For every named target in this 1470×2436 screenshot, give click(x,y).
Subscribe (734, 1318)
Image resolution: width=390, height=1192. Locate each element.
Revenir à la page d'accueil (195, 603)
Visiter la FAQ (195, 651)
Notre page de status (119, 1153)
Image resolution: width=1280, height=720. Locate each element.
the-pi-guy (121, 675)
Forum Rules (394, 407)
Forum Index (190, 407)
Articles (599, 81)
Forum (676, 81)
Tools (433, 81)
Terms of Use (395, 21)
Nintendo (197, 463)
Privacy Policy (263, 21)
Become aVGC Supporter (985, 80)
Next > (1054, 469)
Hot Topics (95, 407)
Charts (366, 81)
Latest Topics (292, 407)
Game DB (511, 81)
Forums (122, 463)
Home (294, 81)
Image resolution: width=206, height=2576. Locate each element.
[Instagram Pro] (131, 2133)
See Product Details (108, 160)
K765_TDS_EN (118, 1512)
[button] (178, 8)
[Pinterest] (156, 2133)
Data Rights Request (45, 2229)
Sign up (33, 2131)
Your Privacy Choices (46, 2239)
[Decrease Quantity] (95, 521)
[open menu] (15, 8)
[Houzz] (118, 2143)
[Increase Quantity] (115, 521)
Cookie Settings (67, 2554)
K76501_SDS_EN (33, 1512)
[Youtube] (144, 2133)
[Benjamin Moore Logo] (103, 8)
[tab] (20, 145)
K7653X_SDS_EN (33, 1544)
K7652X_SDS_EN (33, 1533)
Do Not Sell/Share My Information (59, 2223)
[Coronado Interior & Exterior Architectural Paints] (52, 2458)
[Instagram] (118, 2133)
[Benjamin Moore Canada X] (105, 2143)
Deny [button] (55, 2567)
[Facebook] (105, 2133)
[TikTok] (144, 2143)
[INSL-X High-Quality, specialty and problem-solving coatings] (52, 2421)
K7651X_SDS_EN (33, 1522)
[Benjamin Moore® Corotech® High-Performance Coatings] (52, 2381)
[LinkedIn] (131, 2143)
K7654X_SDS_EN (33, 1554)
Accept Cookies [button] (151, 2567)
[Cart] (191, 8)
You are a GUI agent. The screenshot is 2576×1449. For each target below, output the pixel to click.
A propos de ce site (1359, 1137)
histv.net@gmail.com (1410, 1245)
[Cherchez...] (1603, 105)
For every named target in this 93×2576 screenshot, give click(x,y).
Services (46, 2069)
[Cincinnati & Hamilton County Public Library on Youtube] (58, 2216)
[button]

##############################

Task statement >>
Examine the entries and report how many of their lines contain the string "named", giving no more than the number.

Completed exercise >>
2